# [Kurze Aufgabe]
Wandle den Abschnitt der Einträge unten, der mit der Zeile beginnt, die "The height and width of the screenshot is (838, 944)." enthält, und bis zum Ende der Einträge reicht, in eine nummerierte Liste um. Diese erste Zeile gehört dazu, Leerzeilen lässt du weg.
....
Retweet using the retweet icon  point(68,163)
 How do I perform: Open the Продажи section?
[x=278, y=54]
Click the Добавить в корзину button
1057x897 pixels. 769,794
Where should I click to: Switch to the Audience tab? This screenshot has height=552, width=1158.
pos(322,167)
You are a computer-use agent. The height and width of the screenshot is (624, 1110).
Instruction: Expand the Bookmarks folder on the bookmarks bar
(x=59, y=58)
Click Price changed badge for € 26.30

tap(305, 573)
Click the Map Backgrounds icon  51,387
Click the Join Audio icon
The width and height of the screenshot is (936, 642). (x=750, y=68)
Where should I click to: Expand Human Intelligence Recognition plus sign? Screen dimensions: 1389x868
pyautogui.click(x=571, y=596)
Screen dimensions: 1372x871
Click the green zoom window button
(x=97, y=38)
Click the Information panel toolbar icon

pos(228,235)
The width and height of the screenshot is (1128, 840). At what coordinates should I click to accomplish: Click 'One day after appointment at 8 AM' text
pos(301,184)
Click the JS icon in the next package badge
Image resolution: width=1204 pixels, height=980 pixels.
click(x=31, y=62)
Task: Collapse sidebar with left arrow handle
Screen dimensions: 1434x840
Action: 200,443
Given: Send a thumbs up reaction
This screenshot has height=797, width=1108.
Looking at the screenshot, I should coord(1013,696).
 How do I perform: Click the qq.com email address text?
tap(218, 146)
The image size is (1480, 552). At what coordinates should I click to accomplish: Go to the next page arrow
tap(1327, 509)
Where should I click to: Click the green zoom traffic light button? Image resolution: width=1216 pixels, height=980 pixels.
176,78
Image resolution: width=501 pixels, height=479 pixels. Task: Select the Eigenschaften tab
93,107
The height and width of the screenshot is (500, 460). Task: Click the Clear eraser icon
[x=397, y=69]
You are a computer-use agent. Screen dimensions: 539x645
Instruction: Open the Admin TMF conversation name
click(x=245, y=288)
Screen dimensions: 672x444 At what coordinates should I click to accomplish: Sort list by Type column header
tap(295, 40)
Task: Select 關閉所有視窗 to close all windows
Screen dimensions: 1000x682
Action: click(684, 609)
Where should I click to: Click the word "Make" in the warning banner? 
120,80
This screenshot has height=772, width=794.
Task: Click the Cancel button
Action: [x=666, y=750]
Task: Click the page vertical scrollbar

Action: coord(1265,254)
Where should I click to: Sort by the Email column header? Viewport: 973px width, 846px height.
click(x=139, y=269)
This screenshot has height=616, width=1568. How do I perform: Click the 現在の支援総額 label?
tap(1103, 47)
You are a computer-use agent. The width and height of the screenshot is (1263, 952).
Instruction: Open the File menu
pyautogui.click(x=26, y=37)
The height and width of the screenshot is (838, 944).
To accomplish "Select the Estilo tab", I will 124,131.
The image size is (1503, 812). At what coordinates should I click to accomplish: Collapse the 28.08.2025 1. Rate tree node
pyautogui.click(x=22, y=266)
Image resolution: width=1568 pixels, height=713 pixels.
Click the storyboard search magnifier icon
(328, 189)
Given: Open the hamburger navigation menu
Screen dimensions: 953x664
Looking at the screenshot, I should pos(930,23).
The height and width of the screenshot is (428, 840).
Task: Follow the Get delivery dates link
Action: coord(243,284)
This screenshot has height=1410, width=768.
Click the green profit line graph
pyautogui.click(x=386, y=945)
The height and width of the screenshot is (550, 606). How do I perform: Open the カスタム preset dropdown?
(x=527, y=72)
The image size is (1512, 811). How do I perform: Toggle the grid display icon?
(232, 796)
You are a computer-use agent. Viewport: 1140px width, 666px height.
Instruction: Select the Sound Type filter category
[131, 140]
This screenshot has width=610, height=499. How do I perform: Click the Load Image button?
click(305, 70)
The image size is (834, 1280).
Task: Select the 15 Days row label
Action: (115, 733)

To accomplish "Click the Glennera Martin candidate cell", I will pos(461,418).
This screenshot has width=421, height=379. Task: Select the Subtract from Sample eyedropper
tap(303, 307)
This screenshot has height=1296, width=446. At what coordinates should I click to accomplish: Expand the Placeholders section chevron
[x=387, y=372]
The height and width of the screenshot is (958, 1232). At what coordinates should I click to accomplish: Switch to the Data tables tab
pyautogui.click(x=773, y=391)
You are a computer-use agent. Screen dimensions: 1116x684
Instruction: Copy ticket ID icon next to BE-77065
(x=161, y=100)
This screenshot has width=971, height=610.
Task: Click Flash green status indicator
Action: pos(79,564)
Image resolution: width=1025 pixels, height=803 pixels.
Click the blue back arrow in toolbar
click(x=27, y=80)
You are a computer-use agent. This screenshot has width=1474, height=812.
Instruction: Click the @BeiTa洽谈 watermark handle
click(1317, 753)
....
# [Schriftliche Antwort]
1. The height and width of the screenshot is (838, 944).
2. To accomplish "Select the Estilo tab", I will 124,131.
3. The image size is (1503, 812). At what coordinates should I click to accomplish: Collapse the 28.08.2025 1. Rate tree node
4. pyautogui.click(x=22, y=266)
5. Image resolution: width=1568 pixels, height=713 pixels.
6. Click the storyboard search magnifier icon
7. (328, 189)
8. Given: Open the hamburger navigation menu
9. Screen dimensions: 953x664
10. Looking at the screenshot, I should pos(930,23).
11. The height and width of the screenshot is (428, 840).
12. Task: Follow the Get delivery dates link
13. Action: coord(243,284)
14. This screenshot has height=1410, width=768.
15. Click the green profit line graph
16. pyautogui.click(x=386, y=945)
17. The height and width of the screenshot is (550, 606). How do I perform: Open the カスタム preset dropdown?
18. (x=527, y=72)
19. The image size is (1512, 811). How do I perform: Toggle the grid display icon?
20. (232, 796)
21. You are a computer-use agent. Viewport: 1140px width, 666px height.
22. Instruction: Select the Sound Type filter category
23. [131, 140]
24. This screenshot has width=610, height=499. How do I perform: Click the Load Image button?
25. click(305, 70)
26. The image size is (834, 1280).
27. Task: Select the 15 Days row label
28. Action: (115, 733)
29. To accomplish "Click the Glennera Martin candidate cell", I will pos(461,418).
30. This screenshot has width=421, height=379. Task: Select the Subtract from Sample eyedropper
31. tap(303, 307)
32. This screenshot has height=1296, width=446. At what coordinates should I click to accomplish: Expand the Placeholders section chevron
33. [x=387, y=372]
34. The height and width of the screenshot is (958, 1232). At what coordinates should I click to accomplish: Switch to the Data tables tab
35. pyautogui.click(x=773, y=391)
36. You are a computer-use agent. Screen dimensions: 1116x684
37. Instruction: Copy ticket ID icon next to BE-77065
38. (x=161, y=100)
39. This screenshot has width=971, height=610.
40. Task: Click Flash green status indicator
41. Action: pos(79,564)
42. Image resolution: width=1025 pixels, height=803 pixels.
43. Click the blue back arrow in toolbar
44. click(x=27, y=80)
45. You are a computer-use agent. This screenshot has width=1474, height=812.
46. Instruction: Click the @BeiTa洽谈 watermark handle
47. click(1317, 753)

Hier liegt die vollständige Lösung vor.